Le même jour, c’est le ministre espagnol des Affaires étrangères, José Manuel Albares, qui a donné une interview au quotidien El Diaro. Dans ce même registre, il a souhaité que «l’ambassadrice du Maroc regagne son poste» après son rappel à Rabat, le 18 mai dernier, suite à la tension entre les deux pays. Il a ajouté qu’en matière de migration, la coopération était primordiale pour Madrid; qu’il fallait «éviter toute décision unilatérale»; et que son pays, à propos du Sahara, apporte son «soutien total pour une solution capable de mettre fin à ce conflit». Recevant le même jour le nouveau chancelier allemand, Olaf Scholtz, il a tenu à préciser devant son hôte que «pour l’Espagne, le Maroc est un partenaire stratégique».
Parallèle… avec Berlin
Du mieux, donc – du dégel… Comme il l’a expliqué, sa relation avec le ministre des Affaires étrangères, Nasser Bourita, est «volatile». Le premier contact entre les deux responsables a eu lieu voici quatre mois, le 21 septembre dernier, lorsque le ministre espagnol, nommé le 12 juillet, avait téléphoné à son homologue marocain. Le contact suivant date de la fin novembre, Nasser Bourita s’excusant de ne pouvoir assister au Forum de l’Union pour la Méditerranée (UPM), le 29 novembre, à Barcelone. Une absence qui avait été regrettée par José Manuel Albares qui a déclaré à cette occasion «qu’il aurait aimé» que le ministre participe à cette rencontre, car sans aucun doute, cela aurait été le cadre idéal pour une approche tangible avec le Maroc.
Pas de rencontre bilatérale donc. L’idée qui prévaut c’est que Rabat considère que Madrid doit faire un «grand geste». Lequel ? Le parallèle avec Berlin est évidemment présent dans les esprits. L’on ne cache pas que l’Allemagne, qui a connu, elle aussi, une crise avec le Maroc, le printemps dernier, a su faire table rase du contentieux et faire montre d’une nouvelle disposition d’esprit, offrant le meilleur gage d’une normalisation bilatérale. Il faut rappeler à cet égard le message adressé par le Président de ce pays à SM le Roi, à l’occasion du Nouvel an, qui a été un signe fort d’une ferme volonté dans ce sens : vastes réformes sous la conduite du Souverain, soutien à l’initiative d’autonomie comme une «bonne base» pour la résolution de la question du Sahara marocain, «contribution majeure en faveur de la stabilité et du développement durable de la région, reconnaissance de l’engagement actif pour le processus de paix en Libye» et enfin une invitation officielle à effectuer une «Visite d’Etat», afin de «sceller un nouveau partenariat entre les deux pays».

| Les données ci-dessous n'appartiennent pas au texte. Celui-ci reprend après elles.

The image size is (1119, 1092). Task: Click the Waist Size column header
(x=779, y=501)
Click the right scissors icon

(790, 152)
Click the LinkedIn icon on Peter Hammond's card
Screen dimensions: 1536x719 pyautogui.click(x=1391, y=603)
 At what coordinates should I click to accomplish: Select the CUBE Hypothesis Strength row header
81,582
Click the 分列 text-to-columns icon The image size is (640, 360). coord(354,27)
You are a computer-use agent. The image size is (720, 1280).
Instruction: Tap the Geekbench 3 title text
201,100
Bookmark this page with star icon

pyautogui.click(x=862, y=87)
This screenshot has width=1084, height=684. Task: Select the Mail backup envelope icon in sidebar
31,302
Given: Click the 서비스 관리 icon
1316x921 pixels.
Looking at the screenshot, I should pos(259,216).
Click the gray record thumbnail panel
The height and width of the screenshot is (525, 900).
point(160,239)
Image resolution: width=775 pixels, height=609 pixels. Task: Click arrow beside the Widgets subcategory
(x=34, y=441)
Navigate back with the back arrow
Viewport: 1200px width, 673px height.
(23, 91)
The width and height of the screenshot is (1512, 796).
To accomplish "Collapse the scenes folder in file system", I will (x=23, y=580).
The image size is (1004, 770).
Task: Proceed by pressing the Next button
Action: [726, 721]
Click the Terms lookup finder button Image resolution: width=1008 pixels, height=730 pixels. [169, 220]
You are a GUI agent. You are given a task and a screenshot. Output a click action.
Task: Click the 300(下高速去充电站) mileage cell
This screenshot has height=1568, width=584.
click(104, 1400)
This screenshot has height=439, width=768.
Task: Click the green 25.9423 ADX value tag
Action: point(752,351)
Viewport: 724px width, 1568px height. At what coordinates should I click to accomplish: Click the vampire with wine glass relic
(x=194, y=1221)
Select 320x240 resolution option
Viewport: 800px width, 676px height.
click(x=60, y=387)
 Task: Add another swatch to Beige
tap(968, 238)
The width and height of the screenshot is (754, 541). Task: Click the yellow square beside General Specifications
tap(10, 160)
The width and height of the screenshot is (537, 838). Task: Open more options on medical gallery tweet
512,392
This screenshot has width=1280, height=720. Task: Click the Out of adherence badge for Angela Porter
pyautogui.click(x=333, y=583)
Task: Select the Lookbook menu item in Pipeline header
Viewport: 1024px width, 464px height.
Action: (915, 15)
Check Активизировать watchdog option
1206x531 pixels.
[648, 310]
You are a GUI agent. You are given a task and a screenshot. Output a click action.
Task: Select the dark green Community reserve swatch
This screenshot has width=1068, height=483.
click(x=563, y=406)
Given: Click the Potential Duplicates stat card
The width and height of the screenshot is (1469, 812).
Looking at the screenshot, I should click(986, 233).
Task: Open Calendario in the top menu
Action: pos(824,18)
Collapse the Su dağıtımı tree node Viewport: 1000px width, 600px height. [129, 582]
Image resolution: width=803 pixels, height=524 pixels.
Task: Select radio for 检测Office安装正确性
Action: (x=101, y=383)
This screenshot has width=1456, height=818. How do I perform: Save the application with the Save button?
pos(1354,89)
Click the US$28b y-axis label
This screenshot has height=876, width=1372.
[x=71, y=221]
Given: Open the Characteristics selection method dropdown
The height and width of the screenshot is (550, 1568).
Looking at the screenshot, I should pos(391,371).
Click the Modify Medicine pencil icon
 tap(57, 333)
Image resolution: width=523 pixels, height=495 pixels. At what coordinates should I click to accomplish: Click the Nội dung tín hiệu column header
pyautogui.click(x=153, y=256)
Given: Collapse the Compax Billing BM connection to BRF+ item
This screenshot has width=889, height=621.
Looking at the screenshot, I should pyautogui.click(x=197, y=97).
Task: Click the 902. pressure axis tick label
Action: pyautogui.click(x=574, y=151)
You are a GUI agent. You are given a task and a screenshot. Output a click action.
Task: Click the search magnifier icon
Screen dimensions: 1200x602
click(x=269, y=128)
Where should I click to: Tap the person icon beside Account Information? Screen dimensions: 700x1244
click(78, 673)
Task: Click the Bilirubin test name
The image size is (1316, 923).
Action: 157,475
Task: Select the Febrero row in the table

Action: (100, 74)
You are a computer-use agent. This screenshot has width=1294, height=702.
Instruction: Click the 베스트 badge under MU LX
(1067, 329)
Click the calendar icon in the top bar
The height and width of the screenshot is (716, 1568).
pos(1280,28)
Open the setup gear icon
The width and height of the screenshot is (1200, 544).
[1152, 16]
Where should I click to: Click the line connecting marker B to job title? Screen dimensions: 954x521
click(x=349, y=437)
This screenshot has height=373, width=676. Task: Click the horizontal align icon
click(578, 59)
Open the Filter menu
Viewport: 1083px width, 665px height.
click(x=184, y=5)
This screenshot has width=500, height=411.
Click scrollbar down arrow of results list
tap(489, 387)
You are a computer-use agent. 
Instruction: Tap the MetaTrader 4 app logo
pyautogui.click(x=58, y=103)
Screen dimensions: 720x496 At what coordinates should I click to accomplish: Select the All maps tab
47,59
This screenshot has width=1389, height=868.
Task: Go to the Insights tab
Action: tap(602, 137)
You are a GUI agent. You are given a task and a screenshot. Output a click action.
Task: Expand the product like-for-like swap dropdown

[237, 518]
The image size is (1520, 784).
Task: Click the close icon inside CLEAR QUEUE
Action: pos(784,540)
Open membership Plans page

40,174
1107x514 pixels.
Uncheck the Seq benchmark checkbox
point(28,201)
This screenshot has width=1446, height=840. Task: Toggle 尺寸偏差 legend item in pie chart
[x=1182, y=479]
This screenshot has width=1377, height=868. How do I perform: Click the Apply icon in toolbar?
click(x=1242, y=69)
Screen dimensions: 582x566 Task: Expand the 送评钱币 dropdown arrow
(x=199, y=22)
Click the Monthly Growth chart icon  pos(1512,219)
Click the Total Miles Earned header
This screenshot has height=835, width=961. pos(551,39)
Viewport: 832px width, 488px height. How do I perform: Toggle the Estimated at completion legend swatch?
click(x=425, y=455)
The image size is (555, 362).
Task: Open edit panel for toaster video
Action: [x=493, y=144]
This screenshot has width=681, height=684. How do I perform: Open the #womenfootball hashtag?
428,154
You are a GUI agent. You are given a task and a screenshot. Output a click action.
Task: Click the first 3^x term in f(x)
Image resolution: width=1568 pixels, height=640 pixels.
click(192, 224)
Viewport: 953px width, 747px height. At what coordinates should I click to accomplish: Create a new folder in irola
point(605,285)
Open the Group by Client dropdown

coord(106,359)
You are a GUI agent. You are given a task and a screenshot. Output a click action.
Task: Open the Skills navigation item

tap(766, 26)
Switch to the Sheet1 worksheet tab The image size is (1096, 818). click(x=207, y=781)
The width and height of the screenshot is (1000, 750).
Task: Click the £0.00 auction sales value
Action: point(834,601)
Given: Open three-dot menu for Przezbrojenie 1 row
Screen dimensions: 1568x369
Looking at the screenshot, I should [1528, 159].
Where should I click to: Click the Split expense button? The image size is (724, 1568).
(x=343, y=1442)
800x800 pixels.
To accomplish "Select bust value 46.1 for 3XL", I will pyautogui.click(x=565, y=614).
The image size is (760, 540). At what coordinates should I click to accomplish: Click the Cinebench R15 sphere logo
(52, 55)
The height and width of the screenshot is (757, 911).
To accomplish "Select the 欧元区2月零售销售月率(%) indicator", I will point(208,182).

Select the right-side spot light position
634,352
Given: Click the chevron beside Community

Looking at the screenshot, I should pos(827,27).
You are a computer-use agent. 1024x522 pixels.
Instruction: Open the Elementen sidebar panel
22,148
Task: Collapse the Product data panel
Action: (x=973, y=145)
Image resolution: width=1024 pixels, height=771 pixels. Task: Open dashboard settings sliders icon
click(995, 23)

Principes d’un nouveau partenariat
Dans son discours du 20 août dernier, à l’occasion de la commémoration du 68ème anniversaire de la «Révolution du Roi et du Peuple», le Souverain avait en effet tenu à baliser le champ futur des relations entre Madrid et Rabat. Il avait ainsi appelé à «inaugurer une nouvelle étape sans précédent dans les relations entre les deux pays». Il avait cadré cellesci sur la base des principes suivants : confiance, transparence, respect mutuel et respect des engagements. La communication entre les deux capitales a-t-elle avancé depuis ? Dans l’appréhension de la question nationale des provinces méridionales récupérées, Madrid a une connaissance à nulle autre pareille des véritables termes de référence : c’est l’ancienne puissance administrante du Sahara occidental; elle a rétrocédé au Maroc ce territoire, alors non autonome, en signant avec le Maroc les accords de Madrid du 14 novembre 1975, dûment enregistrés à l’ONU et ratifiés cinq jours plus tard, le 19 novembre 1975 par la Chambre espagnole des Cortès par 345 voix, 4 contre et 4 abstentions.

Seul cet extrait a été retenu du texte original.